Editorial Viagem – Síntese do meu trajeto académico
No final de curso no Instituto Nacional de Educação Física (INEF)/ Instituto Superior de Educação Física (ISEF) de Lisboa fui convidado por dois professores para ficar como Assistente Convidado. Porém, a realidade e o peso dos afetos familiares falaram mais alto e como tal recusei o convite. Com efeito, como seres humanos, e uma história de vida parecida, na verdade todos somos bem distintos porque encaramos essa vida com objetivos e valores diferentes. Ora, ironia do destino, nunca pensaria que um dia aceitava enveredar pela carreira académica numa instituição idêntica na cidade do Porto.
Quando em 1970, deixando a Universidade Católica, fizemos exame de admissão ao INEF, e alguns meses depois obrigado a embarcar no Vera Cruz para a guerra do Ultramar, o “mundo” que nos rodeava imediatamente passou a ter outro significado, i. e., fomos obrigados a mudar o que os franceses chamam “gabarit”. O cidadão cujo padrão de vida passava pela captação irrefletida dos detalhes locais de que precisava para sobreviver e as pressões ambientais de guerrilha, passa para outro que obrigava à refletida prática / aprendizagem de vários desportos, mas também de outras disciplinas teóricas e / ou práticas. Esta mudança só mais tarde a começámos a perceber quando as circunstâncias académicas nos levaram a comprar o livro “Les voies et centres nerveux” de André Delmas1.

========================================

▸ Tarefas do exercício:
A) Segundo o excerto, em que navio se partiu para a guerra do Ultramar?
B) Resume o excerto em duas frases.

▸ Dados disponíveis:
========================================

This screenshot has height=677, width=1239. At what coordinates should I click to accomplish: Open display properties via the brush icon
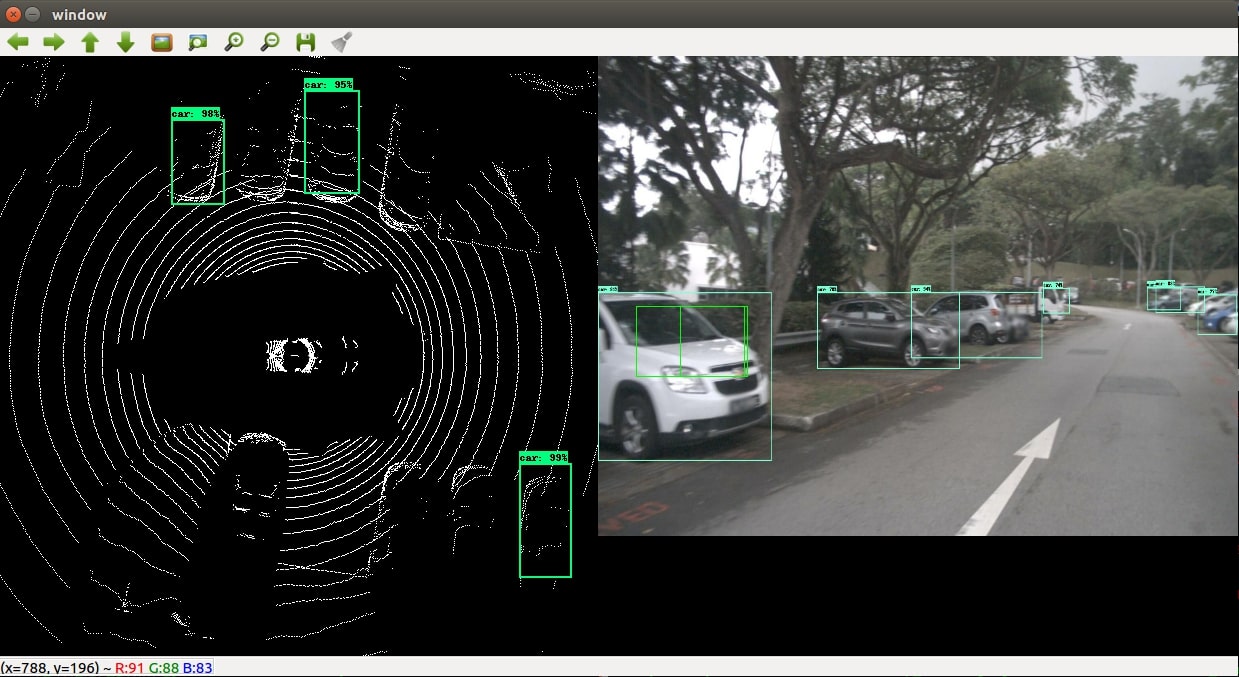[342, 42]
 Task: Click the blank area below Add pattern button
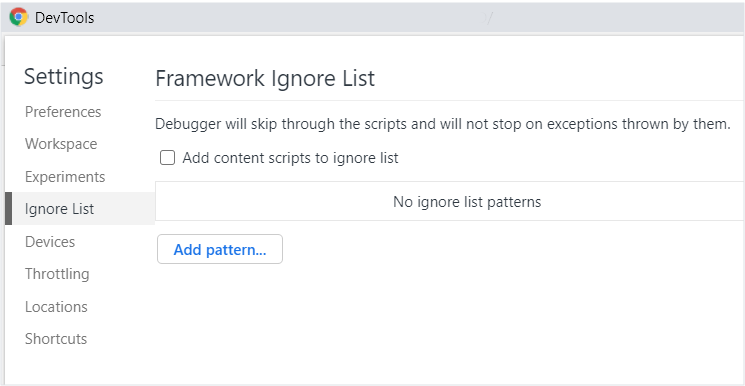(449, 323)
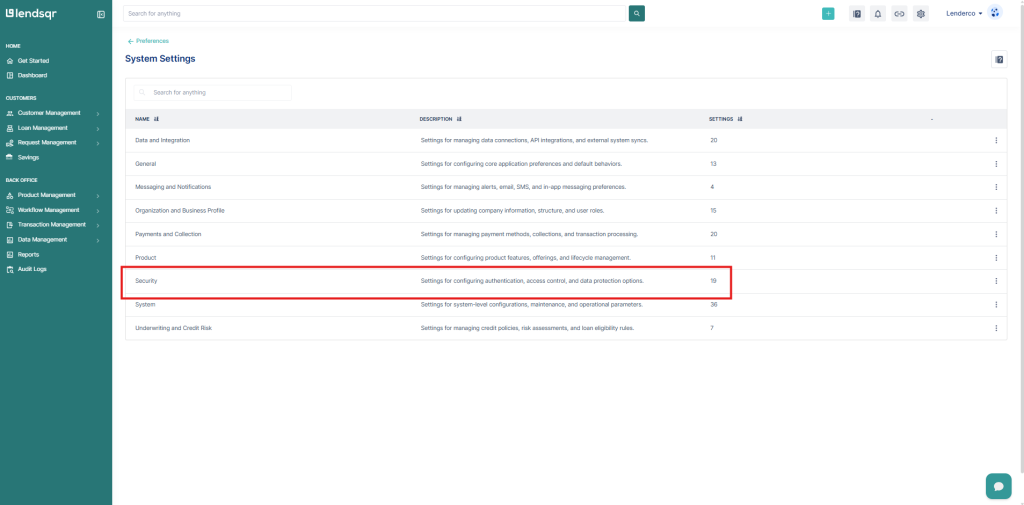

========================================

▸ Resultados das tarefas:
A) No Vera Cruz.

B) No fim do curso no INEF/ISEF de Lisboa, o convite de dois professores para ficar como Assistente Convidado foi recusado por causa dos afetos familiares, embora mais tarde a carreira académica tenha sido aceite numa instituição idêntica no Porto. Em 1970, depois do exame de admissão ao INEF e do embarque no Vera Cruz para a guerra do Ultramar, a vida mudou de sentido, passando da sobrevivência na guerrilha para a prática refletida de vários desportos e de outras disciplinas, mudança só percebida mais tarde com o livro "Les voies et centres nerveux" de André Delmas.